Currently no requirements for traceability are defined.

## 5.5.2 Verification plan

Individual components are first verified in RTL simulation with dedicated testbenches and then combined in a system. A set of integration tests are performed to make sure that all components are correctly integrated.

## 5.5.3 Validation plan

The cloT demonstrator is validated in four main steps:

- The cellular communication is validated on the Versal VM180K board with the help of protocol tester HW to guarantee that the cellular protocol stack is correctly implemented.
- The performance requirements of the HPC cluster are validated.
- The throughput requirements between the communication and HPC cluster are validated using two FPGAs.
- The final validation is a successful connection to the cellular network, and a throughput measurement during uplink and downlink data transmissions to verify that the required throughput can be reached.

# **6 Conclusions**

The Consolidated Demonstrators Requirements and Specifications deliverable represents a collaborative effort among partners in the ISOLDE project, working across different WPs.
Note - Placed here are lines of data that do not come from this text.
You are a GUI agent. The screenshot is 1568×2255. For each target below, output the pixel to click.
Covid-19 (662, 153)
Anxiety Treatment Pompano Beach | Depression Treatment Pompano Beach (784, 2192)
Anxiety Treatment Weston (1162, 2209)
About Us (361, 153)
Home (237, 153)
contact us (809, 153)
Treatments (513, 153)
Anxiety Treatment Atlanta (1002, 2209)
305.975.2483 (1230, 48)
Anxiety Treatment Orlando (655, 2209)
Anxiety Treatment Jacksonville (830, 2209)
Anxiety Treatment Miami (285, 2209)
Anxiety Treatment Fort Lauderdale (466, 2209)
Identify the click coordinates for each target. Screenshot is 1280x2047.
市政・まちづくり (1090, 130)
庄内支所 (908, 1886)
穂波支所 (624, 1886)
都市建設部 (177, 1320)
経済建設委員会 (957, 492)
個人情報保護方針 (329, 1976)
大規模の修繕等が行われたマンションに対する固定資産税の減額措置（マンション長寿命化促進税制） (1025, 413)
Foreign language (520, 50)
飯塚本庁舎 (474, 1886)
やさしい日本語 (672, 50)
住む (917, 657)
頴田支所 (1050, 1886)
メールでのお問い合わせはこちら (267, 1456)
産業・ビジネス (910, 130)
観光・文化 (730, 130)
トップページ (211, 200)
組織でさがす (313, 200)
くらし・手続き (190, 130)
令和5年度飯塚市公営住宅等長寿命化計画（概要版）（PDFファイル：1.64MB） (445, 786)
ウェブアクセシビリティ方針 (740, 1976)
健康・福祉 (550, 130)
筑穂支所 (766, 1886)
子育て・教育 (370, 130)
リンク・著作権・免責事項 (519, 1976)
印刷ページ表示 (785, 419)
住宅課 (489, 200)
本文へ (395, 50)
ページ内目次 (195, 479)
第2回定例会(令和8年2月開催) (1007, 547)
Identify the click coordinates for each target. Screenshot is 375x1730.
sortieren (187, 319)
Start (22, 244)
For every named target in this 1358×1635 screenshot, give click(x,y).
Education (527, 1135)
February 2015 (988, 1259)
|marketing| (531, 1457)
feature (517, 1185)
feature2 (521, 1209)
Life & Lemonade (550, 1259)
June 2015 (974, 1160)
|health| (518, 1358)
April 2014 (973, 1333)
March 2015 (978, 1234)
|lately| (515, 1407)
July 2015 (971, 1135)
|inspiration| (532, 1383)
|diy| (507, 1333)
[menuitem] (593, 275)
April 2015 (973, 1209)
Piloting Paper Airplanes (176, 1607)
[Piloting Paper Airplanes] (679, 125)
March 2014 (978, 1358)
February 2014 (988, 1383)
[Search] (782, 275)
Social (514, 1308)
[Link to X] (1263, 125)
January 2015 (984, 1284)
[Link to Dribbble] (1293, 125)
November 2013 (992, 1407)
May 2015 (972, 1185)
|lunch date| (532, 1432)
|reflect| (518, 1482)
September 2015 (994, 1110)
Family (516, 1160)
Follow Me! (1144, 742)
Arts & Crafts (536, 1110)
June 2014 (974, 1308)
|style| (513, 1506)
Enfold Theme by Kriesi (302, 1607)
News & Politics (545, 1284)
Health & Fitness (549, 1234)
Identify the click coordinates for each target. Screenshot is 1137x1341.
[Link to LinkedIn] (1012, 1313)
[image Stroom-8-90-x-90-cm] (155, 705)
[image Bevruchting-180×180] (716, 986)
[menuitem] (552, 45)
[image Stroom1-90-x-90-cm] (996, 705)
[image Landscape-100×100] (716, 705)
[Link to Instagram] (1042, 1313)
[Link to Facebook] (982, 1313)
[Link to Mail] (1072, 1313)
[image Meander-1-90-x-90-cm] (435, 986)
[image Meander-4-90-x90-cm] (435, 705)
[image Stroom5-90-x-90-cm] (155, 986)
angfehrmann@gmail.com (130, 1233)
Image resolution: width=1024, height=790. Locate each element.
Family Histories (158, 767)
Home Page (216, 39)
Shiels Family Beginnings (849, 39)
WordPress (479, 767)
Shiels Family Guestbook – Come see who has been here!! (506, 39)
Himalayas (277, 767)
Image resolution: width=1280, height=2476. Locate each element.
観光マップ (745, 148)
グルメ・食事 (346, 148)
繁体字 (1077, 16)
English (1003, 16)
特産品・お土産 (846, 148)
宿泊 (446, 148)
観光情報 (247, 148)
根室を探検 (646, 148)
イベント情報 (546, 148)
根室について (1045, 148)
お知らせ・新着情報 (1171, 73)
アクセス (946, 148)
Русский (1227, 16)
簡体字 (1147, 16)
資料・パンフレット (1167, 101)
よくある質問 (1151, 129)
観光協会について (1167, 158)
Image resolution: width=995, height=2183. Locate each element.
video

This document combines the collective expertise and perspectives of all involved partners, providing a comprehensive set of requirements and specifications for the demonstrators of the project. In particular, the final requirements for the demonstrators in the four different application domains have been collected in this deliverable, as a refined and consolidated version of the ones previously presented within deliverable D1.1.

This document collects key information from demonstrators' characteristics to their verification, working as a relevant input for the subsequent phases of the ISOLDE project, in particular within WP5 activities, where it is foreseen the realization of the demonstrators. D1.3 also marks the conclusion of the activities of Task 1.1.